- **Required task**:
Can you return every one of the following items word for word?

- **Listed entries**:
>>

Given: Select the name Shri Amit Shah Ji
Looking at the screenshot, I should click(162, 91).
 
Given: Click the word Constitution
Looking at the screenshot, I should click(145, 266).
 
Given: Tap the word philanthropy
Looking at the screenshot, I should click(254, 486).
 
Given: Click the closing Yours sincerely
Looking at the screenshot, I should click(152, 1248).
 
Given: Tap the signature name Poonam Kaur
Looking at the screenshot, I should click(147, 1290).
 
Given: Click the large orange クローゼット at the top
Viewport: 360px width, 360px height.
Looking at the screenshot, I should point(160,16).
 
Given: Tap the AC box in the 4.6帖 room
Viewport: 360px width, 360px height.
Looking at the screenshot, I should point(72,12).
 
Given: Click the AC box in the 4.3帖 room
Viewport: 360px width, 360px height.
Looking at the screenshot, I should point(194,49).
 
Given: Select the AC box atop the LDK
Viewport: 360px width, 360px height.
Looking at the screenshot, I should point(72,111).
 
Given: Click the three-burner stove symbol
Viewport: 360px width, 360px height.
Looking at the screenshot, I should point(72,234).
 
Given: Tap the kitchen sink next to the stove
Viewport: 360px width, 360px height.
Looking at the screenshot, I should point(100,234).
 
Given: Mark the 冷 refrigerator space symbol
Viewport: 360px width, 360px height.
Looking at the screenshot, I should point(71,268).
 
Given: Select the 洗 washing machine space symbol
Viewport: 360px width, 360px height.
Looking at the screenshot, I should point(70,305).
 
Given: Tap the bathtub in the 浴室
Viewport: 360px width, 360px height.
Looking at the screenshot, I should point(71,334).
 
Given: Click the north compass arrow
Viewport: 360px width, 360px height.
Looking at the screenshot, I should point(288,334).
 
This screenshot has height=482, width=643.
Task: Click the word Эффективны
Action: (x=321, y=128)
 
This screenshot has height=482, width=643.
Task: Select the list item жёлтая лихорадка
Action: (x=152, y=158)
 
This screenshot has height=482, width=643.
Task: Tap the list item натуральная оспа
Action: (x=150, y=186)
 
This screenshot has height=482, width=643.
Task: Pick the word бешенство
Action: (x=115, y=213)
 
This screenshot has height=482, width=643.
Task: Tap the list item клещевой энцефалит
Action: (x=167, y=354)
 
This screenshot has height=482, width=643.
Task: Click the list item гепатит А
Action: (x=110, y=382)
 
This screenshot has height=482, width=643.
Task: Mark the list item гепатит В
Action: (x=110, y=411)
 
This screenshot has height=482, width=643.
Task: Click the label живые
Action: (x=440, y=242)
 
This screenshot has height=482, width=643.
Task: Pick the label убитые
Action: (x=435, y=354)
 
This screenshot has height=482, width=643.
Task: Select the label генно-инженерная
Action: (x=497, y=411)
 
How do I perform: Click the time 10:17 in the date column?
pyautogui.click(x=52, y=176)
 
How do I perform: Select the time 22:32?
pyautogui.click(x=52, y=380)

<<

- **Final result**:
Given: Select the name Shri Amit Shah Ji
Looking at the screenshot, I should click(162, 91).
 
Given: Click the word Constitution
Looking at the screenshot, I should click(145, 266).
 
Given: Tap the word philanthropy
Looking at the screenshot, I should click(254, 486).
 
Given: Click the closing Yours sincerely
Looking at the screenshot, I should click(152, 1248).
 
Given: Tap the signature name Poonam Kaur
Looking at the screenshot, I should click(147, 1290).
 
Given: Click the large orange クローゼット at the top
Viewport: 360px width, 360px height.
Looking at the screenshot, I should point(160,16).
 
Given: Tap the AC box in the 4.6帖 room
Viewport: 360px width, 360px height.
Looking at the screenshot, I should point(72,12).
 
Given: Click the AC box in the 4.3帖 room
Viewport: 360px width, 360px height.
Looking at the screenshot, I should point(194,49).
 
Given: Select the AC box atop the LDK
Viewport: 360px width, 360px height.
Looking at the screenshot, I should point(72,111).
 
Given: Click the three-burner stove symbol
Viewport: 360px width, 360px height.
Looking at the screenshot, I should point(72,234).
 
Given: Tap the kitchen sink next to the stove
Viewport: 360px width, 360px height.
Looking at the screenshot, I should point(100,234).
 
Given: Mark the 冷 refrigerator space symbol
Viewport: 360px width, 360px height.
Looking at the screenshot, I should point(71,268).
 
Given: Select the 洗 washing machine space symbol
Viewport: 360px width, 360px height.
Looking at the screenshot, I should point(70,305).
 
Given: Tap the bathtub in the 浴室
Viewport: 360px width, 360px height.
Looking at the screenshot, I should point(71,334).
 
Given: Click the north compass arrow
Viewport: 360px width, 360px height.
Looking at the screenshot, I should point(288,334).
 
This screenshot has height=482, width=643.
Task: Click the word Эффективны
Action: (x=321, y=128)
 
This screenshot has height=482, width=643.
Task: Select the list item жёлтая лихорадка
Action: (x=152, y=158)
 
This screenshot has height=482, width=643.
Task: Tap the list item натуральная оспа
Action: (x=150, y=186)
 
This screenshot has height=482, width=643.
Task: Pick the word бешенство
Action: (x=115, y=213)
 
This screenshot has height=482, width=643.
Task: Tap the list item клещевой энцефалит
Action: (x=167, y=354)
 
This screenshot has height=482, width=643.
Task: Click the list item гепатит А
Action: (x=110, y=382)
 
This screenshot has height=482, width=643.
Task: Mark the list item гепатит В
Action: (x=110, y=411)
 
This screenshot has height=482, width=643.
Task: Click the label живые
Action: (x=440, y=242)
 
This screenshot has height=482, width=643.
Task: Pick the label убитые
Action: (x=435, y=354)
 
This screenshot has height=482, width=643.
Task: Select the label генно-инженерная
Action: (x=497, y=411)
 
How do I perform: Click the time 10:17 in the date column?
pyautogui.click(x=52, y=176)
 
How do I perform: Select the time 22:32?
pyautogui.click(x=52, y=380)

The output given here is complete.